Ripple Prime, the institutional prime brokerage arm established through Ripple's $1.25 billion acquisition of Hidden Road, has been formally added to the Depository Trust & Clearing Corporation's (DTCC) National Securities Clearing Corporation (NSCC) participant directory. The listing, effective March 2, 2026, assigns Ripple Prime the clearing broker code 0443 and executing broker alpha HRFI, with approval for over-the-counter (OTC) trades confirmed in a DTCC notice dated February 27.
This integration marks a pivotal shift, moving Ripple from the periphery to the operational core of Wall Street's post-trade infrastructure. For the first time, XRP-linked infrastructure has direct access to U.S. clearing rails traditionally used by prime brokerages. The NSCC, which processes over $2 quadrillion in transactions annually, now includes Ripple Prime as a participant with full clearing and executing broker credentials, not merely as a technology vendor.
The mechanics enable Ripple Prime to route institutional post-trade volumes directly onto the XRP Ledger (XRPL), combining the NSCC's risk and settlement framework with XRPL's settlement finality measured in seconds. This architecture targets the "dormant capital problem," where trillions of dollars sit idle during legacy T+1 or T+2 settlement cycles. Ripple Prime's service stack covers clearing, financing, OTC spot trading for XRP and the RLUSD stablecoin, and prime services across both traditional and crypto assets.
This development is the culmination of a multi-phase buildout.

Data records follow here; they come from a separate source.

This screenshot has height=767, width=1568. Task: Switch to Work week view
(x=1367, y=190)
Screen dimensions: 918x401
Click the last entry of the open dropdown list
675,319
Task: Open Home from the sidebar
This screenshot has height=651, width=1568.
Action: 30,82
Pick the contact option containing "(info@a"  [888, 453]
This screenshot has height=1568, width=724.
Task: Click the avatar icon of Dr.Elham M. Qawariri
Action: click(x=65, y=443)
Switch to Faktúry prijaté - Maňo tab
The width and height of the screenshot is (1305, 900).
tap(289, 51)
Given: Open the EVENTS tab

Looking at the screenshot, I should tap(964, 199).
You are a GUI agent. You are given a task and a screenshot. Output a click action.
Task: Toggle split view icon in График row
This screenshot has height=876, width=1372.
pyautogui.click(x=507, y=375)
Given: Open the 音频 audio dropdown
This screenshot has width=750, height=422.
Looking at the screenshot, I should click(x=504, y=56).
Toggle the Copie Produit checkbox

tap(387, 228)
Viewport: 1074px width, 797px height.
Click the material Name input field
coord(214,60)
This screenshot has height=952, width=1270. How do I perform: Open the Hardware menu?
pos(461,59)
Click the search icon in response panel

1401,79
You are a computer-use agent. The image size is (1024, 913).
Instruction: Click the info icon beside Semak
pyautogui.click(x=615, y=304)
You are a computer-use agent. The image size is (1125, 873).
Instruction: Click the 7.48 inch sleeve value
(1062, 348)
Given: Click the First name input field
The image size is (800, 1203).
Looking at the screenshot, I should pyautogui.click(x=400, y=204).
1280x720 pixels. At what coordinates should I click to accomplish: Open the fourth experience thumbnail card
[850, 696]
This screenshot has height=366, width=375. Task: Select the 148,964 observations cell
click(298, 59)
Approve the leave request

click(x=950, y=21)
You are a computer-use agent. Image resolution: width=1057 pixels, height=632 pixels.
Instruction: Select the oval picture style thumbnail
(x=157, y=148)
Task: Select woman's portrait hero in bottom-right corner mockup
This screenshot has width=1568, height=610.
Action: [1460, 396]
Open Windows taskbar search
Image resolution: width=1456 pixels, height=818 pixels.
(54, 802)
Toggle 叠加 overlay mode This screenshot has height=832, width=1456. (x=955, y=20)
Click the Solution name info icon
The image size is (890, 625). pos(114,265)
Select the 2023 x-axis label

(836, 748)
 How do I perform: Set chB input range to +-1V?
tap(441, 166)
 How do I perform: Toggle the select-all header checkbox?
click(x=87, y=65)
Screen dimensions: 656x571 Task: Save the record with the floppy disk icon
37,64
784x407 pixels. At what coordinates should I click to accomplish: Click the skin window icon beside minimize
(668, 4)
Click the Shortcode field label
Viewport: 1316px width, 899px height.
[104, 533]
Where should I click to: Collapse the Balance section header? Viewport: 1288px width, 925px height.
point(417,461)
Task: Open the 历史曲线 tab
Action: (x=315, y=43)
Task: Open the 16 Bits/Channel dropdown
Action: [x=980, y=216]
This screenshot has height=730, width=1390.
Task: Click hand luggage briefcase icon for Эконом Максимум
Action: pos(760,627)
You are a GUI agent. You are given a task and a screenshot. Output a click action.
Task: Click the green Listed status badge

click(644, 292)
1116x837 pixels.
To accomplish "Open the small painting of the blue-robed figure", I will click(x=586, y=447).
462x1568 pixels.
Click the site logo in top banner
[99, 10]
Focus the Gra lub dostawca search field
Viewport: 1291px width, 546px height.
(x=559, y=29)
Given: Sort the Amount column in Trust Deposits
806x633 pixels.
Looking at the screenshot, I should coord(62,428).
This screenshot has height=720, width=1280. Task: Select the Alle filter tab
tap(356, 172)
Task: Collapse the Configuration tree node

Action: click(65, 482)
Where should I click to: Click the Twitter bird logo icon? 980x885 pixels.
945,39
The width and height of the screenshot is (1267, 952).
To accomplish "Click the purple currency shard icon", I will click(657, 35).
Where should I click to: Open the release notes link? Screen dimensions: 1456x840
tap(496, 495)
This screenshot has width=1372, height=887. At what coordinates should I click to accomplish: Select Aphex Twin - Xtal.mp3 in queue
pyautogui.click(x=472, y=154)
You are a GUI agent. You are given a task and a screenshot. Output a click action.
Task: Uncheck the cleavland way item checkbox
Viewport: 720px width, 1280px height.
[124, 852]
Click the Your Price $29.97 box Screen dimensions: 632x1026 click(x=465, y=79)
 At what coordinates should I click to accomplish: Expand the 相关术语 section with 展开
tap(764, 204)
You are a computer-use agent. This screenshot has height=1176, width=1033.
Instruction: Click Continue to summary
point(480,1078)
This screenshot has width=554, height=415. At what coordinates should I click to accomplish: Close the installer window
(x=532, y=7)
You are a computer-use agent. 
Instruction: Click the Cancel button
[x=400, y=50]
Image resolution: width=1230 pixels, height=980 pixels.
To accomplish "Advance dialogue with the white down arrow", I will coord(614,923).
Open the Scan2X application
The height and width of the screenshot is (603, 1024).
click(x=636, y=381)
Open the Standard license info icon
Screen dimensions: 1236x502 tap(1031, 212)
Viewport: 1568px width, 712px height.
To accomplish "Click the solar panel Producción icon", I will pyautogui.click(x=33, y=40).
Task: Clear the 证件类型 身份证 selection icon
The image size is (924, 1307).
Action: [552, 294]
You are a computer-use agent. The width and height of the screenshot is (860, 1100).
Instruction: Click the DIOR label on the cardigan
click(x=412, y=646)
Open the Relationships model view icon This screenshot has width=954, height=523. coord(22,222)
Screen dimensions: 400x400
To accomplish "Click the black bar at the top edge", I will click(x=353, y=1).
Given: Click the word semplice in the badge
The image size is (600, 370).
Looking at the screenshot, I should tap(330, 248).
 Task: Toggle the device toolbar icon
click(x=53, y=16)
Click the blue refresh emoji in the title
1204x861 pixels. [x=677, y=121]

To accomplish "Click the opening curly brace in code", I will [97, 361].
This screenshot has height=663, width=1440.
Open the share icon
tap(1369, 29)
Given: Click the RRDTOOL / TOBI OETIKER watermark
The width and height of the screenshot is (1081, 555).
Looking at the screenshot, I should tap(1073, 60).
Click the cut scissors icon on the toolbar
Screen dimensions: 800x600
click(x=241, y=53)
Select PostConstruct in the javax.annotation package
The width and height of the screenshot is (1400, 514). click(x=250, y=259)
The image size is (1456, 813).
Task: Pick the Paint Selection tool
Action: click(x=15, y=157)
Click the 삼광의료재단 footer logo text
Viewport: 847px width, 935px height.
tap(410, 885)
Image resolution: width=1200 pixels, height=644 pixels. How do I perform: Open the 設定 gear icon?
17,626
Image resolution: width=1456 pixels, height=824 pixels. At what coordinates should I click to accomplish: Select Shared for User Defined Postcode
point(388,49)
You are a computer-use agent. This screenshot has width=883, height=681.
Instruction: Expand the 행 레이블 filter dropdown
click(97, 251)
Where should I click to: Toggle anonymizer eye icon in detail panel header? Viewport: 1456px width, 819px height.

DTCC's 2025 patent filings had already named Ripple and XRPL as compatible architecture for its tokenized finance framework. The acquisition of Hidden Road, which clears approximately $3 trillion annually, provided the necessary clearing capability and regulatory standing. The March 2026 NSCC listing established the live connectivity, creating a pathway for that volume to settle on XRPL rails.
Concurrently, Ripple is aggressively repositioning the XRP Ledger to address institutional concerns over privacy and security, which have limited public blockchain adoption in mainstream finance. The company is proposing "Confidential Transfers for Multi-Purpose Tokens" (Confidential MPTs), an extension of the XLS-33 standard. This design would encrypt balances and transfer amounts using zero-knowledge proofs while preserving issuer controls like freeze and clawback, aiming to make XRPL palatable for regulated use cases like tokenized funds and treasury management.
Furthermore, Ripple is implementing an AI-driven security initiative across the XRPL development cycle. This includes AI code scanning on pull requests, automated adversarial testing, and a dedicated AI-assisted red team that has already identified over 10 bugs. The next XRPL release will be devoted entirely to fixes, signaling a focus on operational reliability for institutional audiences.
Despite this significant infrastructure growth, analysts highlight a tension. Bitrue Research notes in a March 27 report that while the ecosystem is expanding into stablecoins, DeFi, and institutional services, this does not automatically translate into stronger value capture for the XRP token itself. The report outlines a base price case for XRP rising from around $1.40 to $1.80-$2.00 by September 2026, contingent on factors like RLUSD adoption and supportive regulation.